La plupart des Rhodésiens qualifiés, comme l'ingénieur des mines illustré, sont blancs, mais beaucoup quittent le pays.


RÉGIONS

JOHANNESBOURG WPENDANT que la plupart du reste de l'Afrique lutte pour se nourrir, l'Afrique du Sud construit des avions de combat, des ordinateurs et, selon certains, même des armes nucléaires. Pourtant, 100 ans après la première frappe sur une crête rocheuse près d'ici, la cheville ouvrière de l'économie la plus sophistiquée d'Afrique est toujours l'or.

En 1978, avec un dollar américain faible faisant grimper le prix de 50 $ l'once, à 225 $ à la fin de l'année, l'Afrique du Sud a récolté une aubaine. Ses 35 mines d'or actives, produisant près de 700 tonnes de métal, soit 50 % de la production mondiale, ont rapporté plus de 4,1 milliards de dollars, en hausse de plus de 1 milliard de dollars par rapport au record établi en 1977.

Bien que l'or ne représentait pas plus d'un tiers des exportations du pays en 1978, contre près de la moitié au début de la décennie, il a fait une différence majeure pour la santé économique précaire du pays. Raffiné en lingots de 200 livres et expédié sous sécurité massive vers la Suisse, qui agit comme intermédiaire, il a permis un excédent commercial supérieur à 1,6 milliard de dollars en 1978, un autre record pour un pays qui a historiquement enregistré des déficits commerciaux importants.

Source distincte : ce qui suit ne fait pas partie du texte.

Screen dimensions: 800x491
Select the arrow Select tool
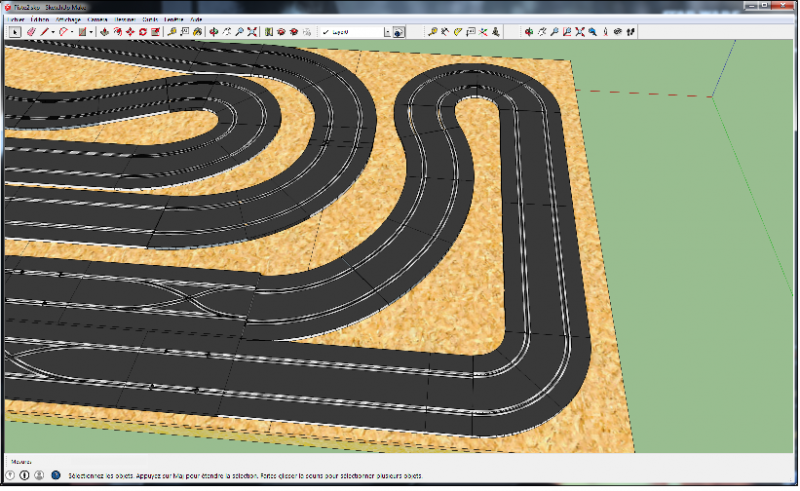coord(15,32)
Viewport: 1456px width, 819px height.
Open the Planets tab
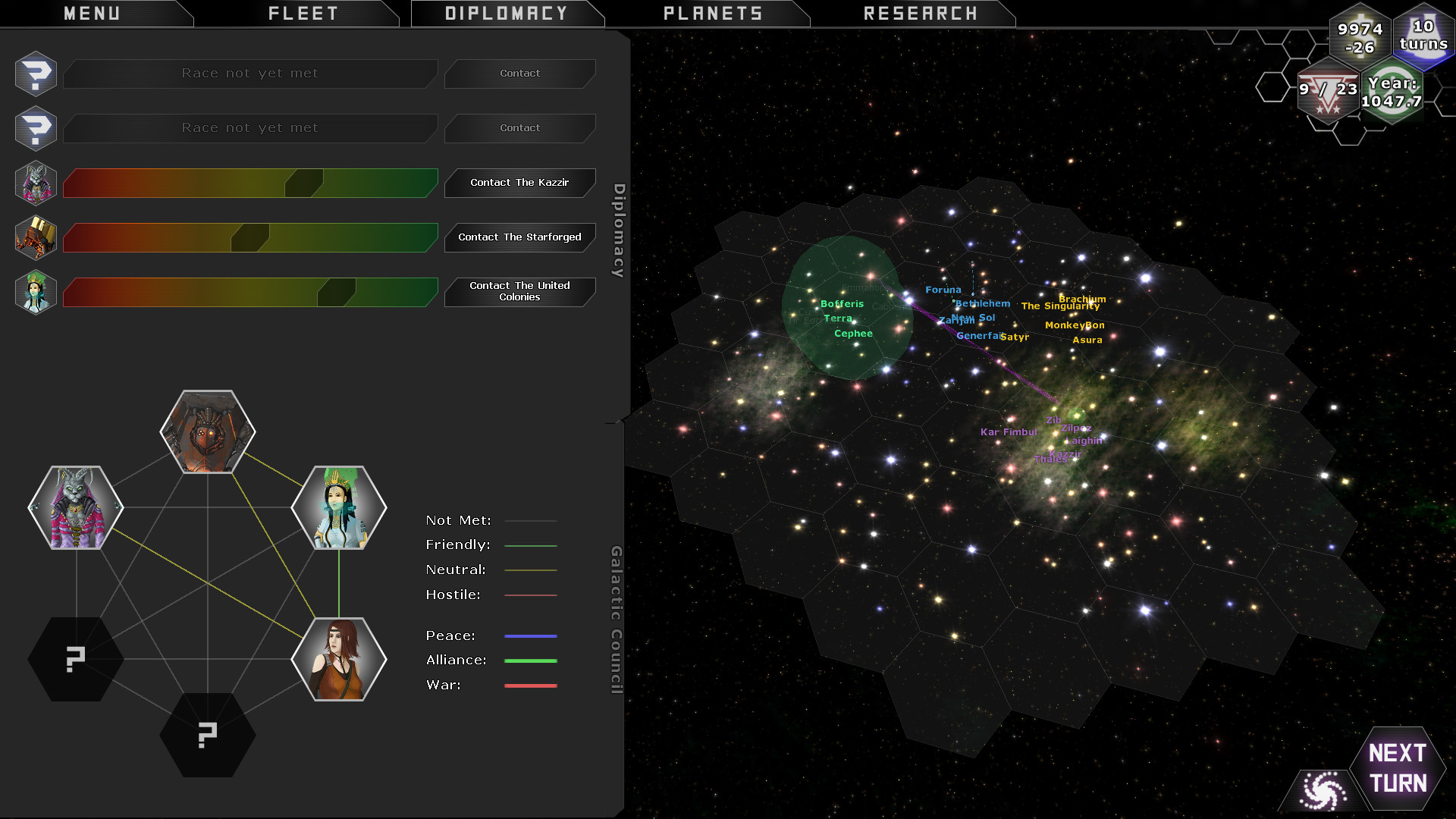click(712, 12)
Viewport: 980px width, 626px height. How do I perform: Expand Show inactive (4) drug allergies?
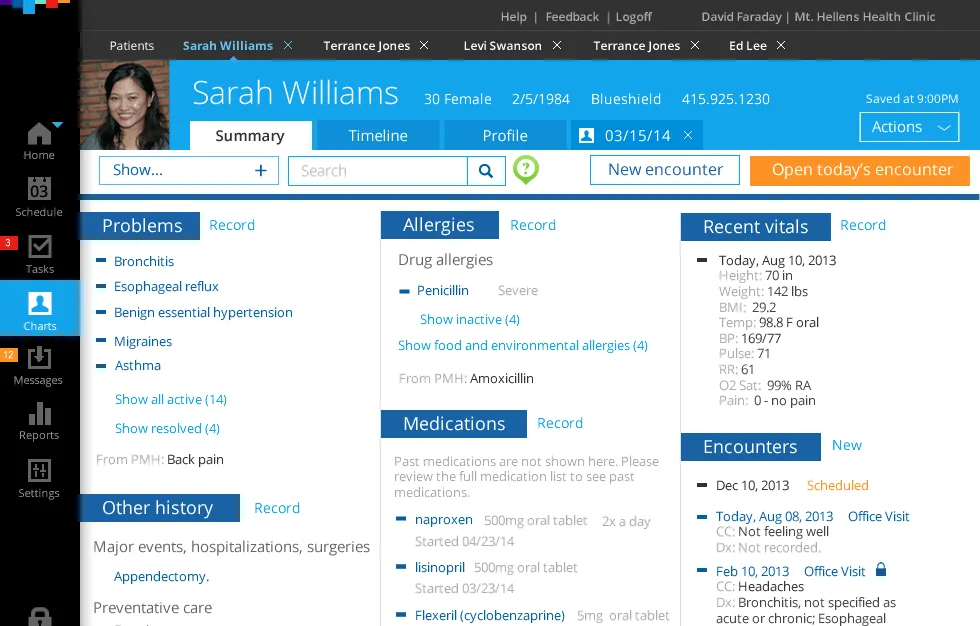pyautogui.click(x=470, y=319)
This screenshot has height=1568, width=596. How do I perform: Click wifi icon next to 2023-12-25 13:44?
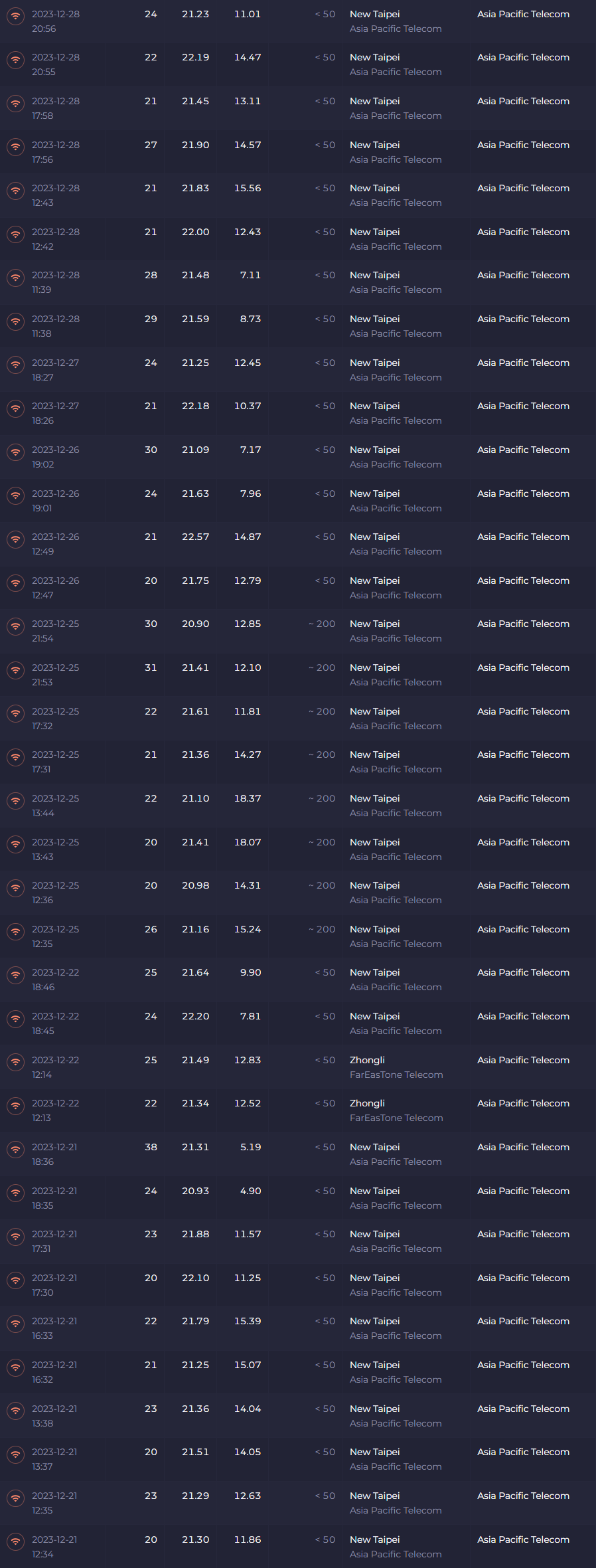[15, 800]
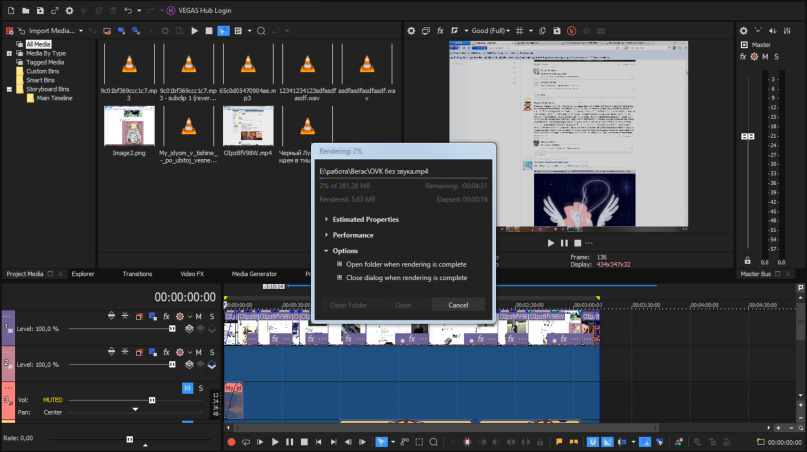Screen dimensions: 807x452
Task: Click the timeline Record button
Action: pos(231,441)
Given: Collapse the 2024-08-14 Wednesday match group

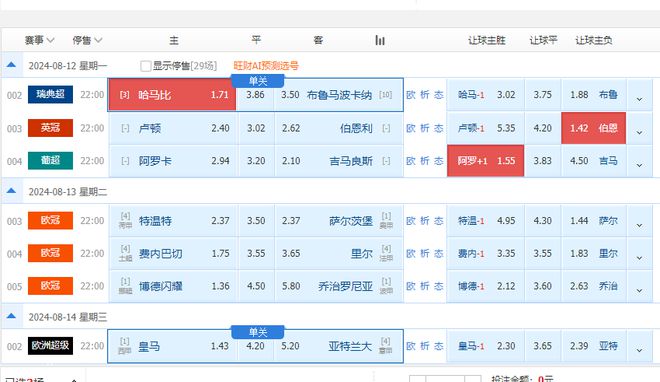Looking at the screenshot, I should [x=11, y=316].
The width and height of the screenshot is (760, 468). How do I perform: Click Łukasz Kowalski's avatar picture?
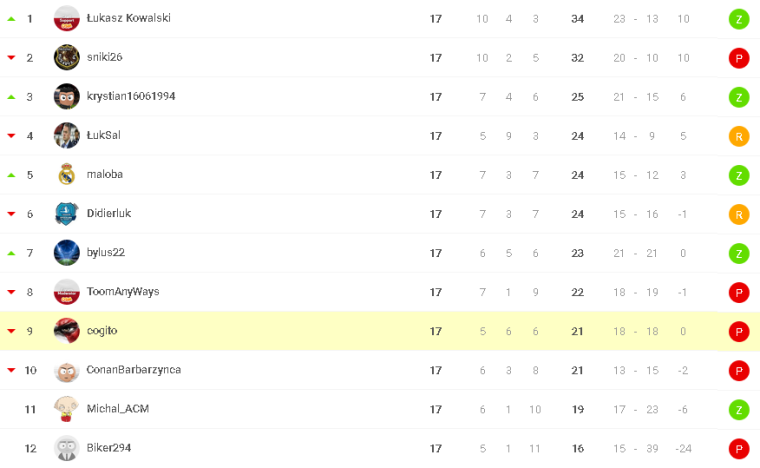[x=67, y=18]
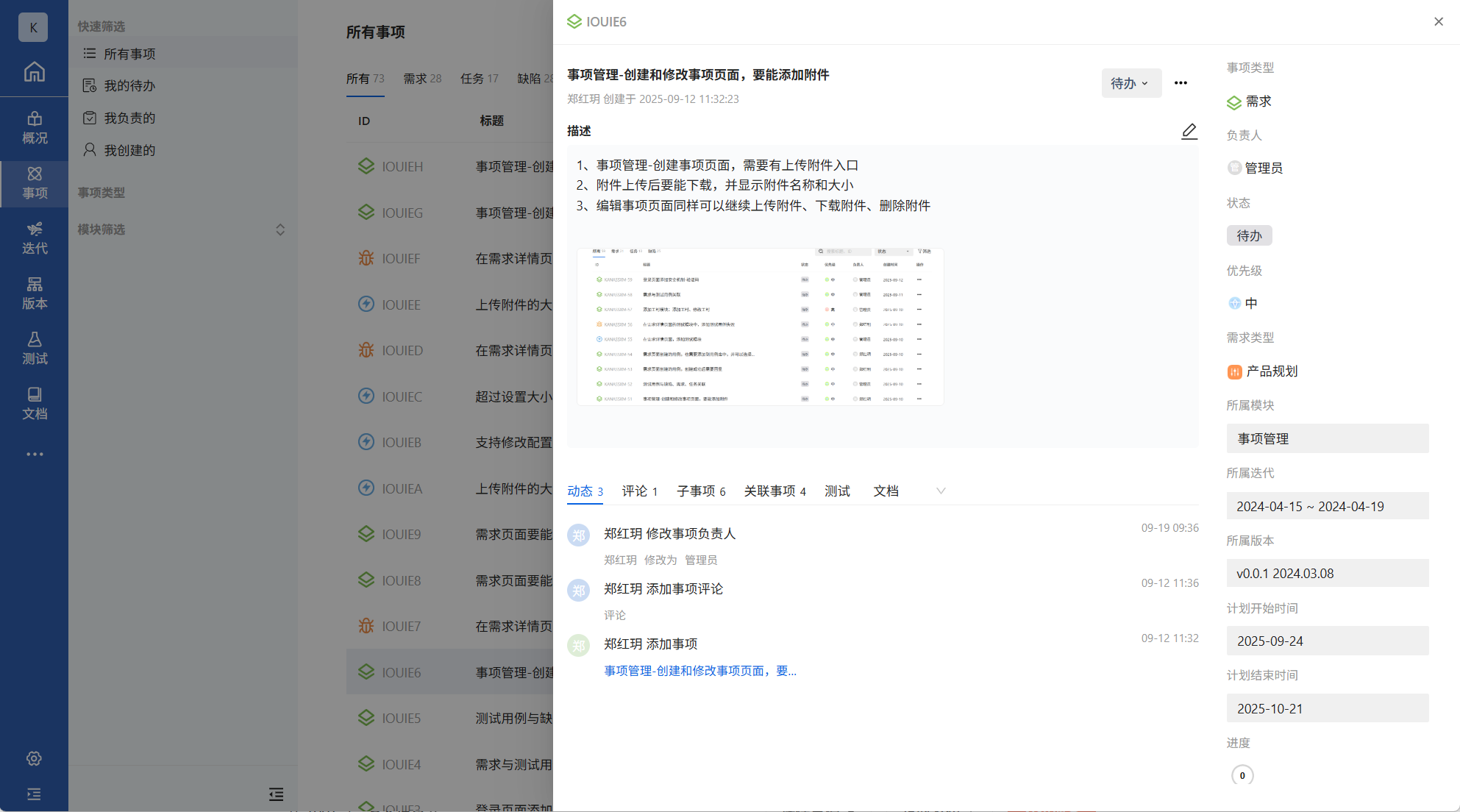Image resolution: width=1460 pixels, height=812 pixels.
Task: Expand the bottom sidebar menu toggle
Action: 34,794
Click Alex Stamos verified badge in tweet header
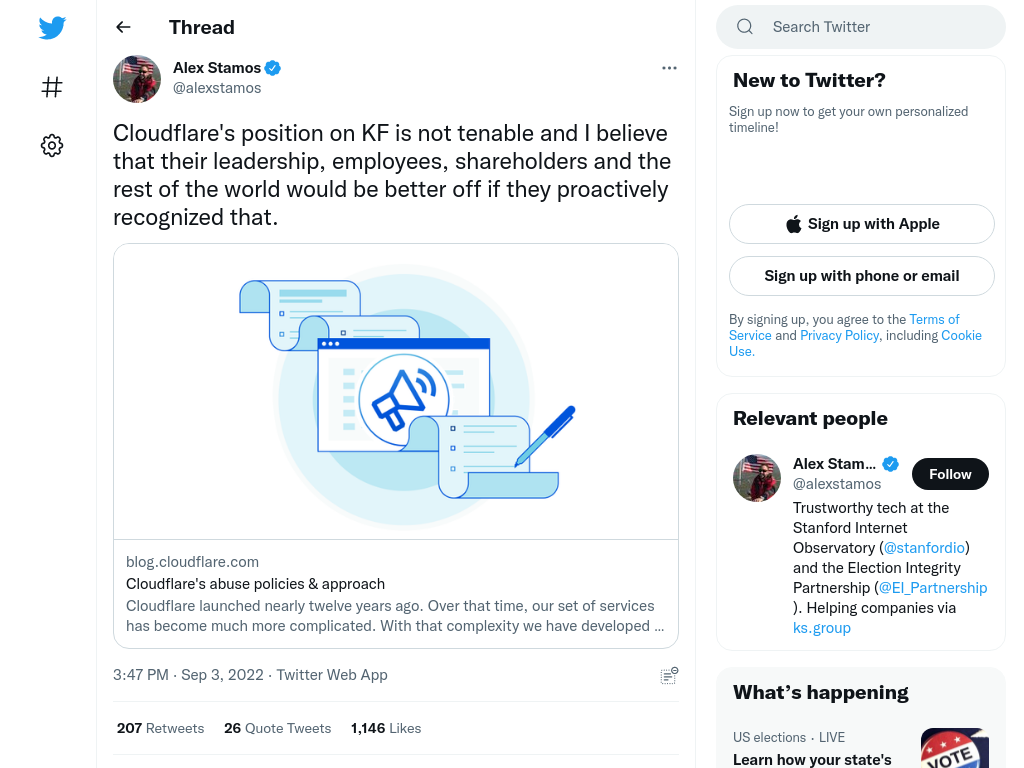 (272, 68)
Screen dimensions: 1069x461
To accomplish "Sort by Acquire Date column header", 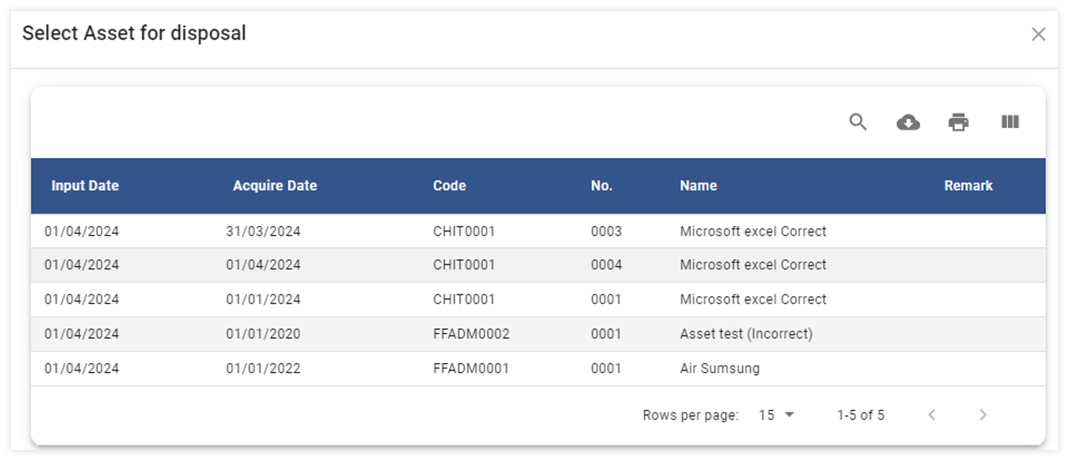I will tap(275, 186).
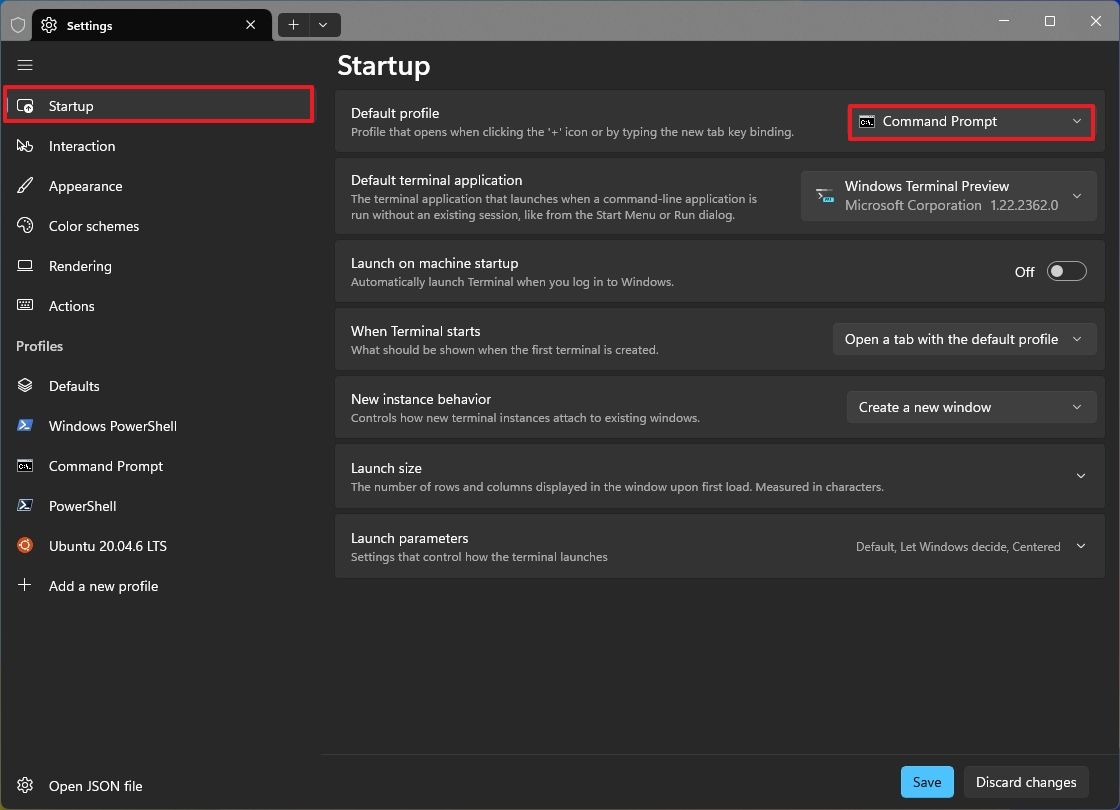The height and width of the screenshot is (810, 1120).
Task: Toggle Launch on machine startup
Action: [1066, 271]
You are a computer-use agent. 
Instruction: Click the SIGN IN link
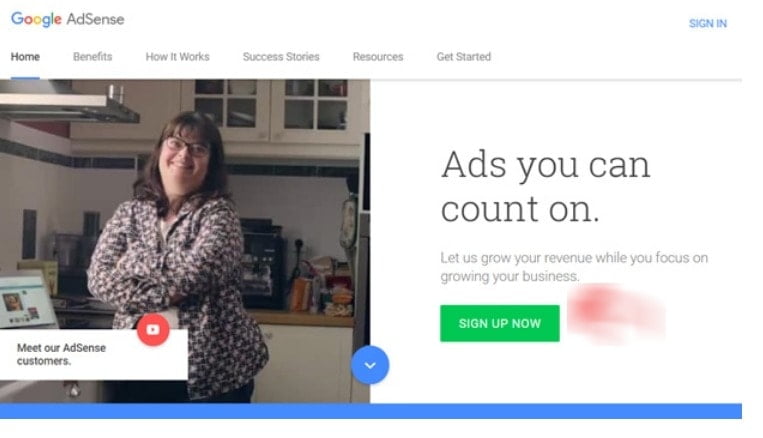pos(708,23)
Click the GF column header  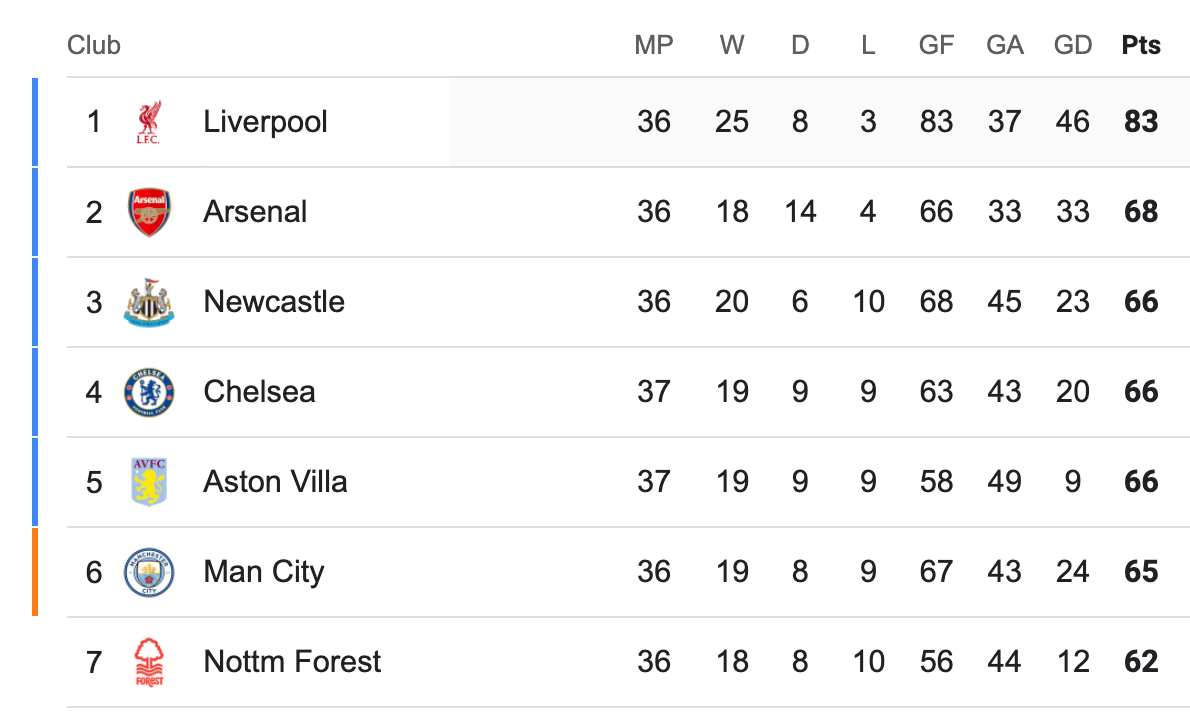pos(936,45)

Au début de cette année, les économistes, encouragés par les mesures reflationnistes modestes prises par le gouvernement, prédisaient un taux de croissance supérieur à 3 % en 1979, en plus de peut-être 2,5 % en 1978. À plus long terme, certains analystes espéraient que la reprise pourrait s'accélérer encore et mettre fin à une période de récession qui a commencé en 1974, lorsqu'un prix de l'or à la baisse et un quadruplement de la facture des importations de pétrole du pays ont brutalement interrompu le plus grand boom depuis que cette ville était un camp minier licencieux.

Parmi les observateurs moins optimistes, le boom de l'or était considéré comme le bord doré d'une tempête qui s'amorçait. Le problème le plus immédiat était la tourmente en Iran, où les opposants du Shah ont menacé de mettre fin à une relation qui a fourni à l'Afrique du Sud, riche de toutes les ressources stratégiques sauf le pétrole, plus de 90 pour cent du carburant nécessaire pour alimenter son l'industrie et les transports. Les autorités prévoient une augmentation de 350 millions de dollars du coût des importations de pétrole de l'Afrique du Sud, plus de 1,7 milliard de dollars en 1979, et un rationnement important du carburant est attendu si le nouveau gouvernement iranien menaçait de couper ses expéditions de pétrole ici.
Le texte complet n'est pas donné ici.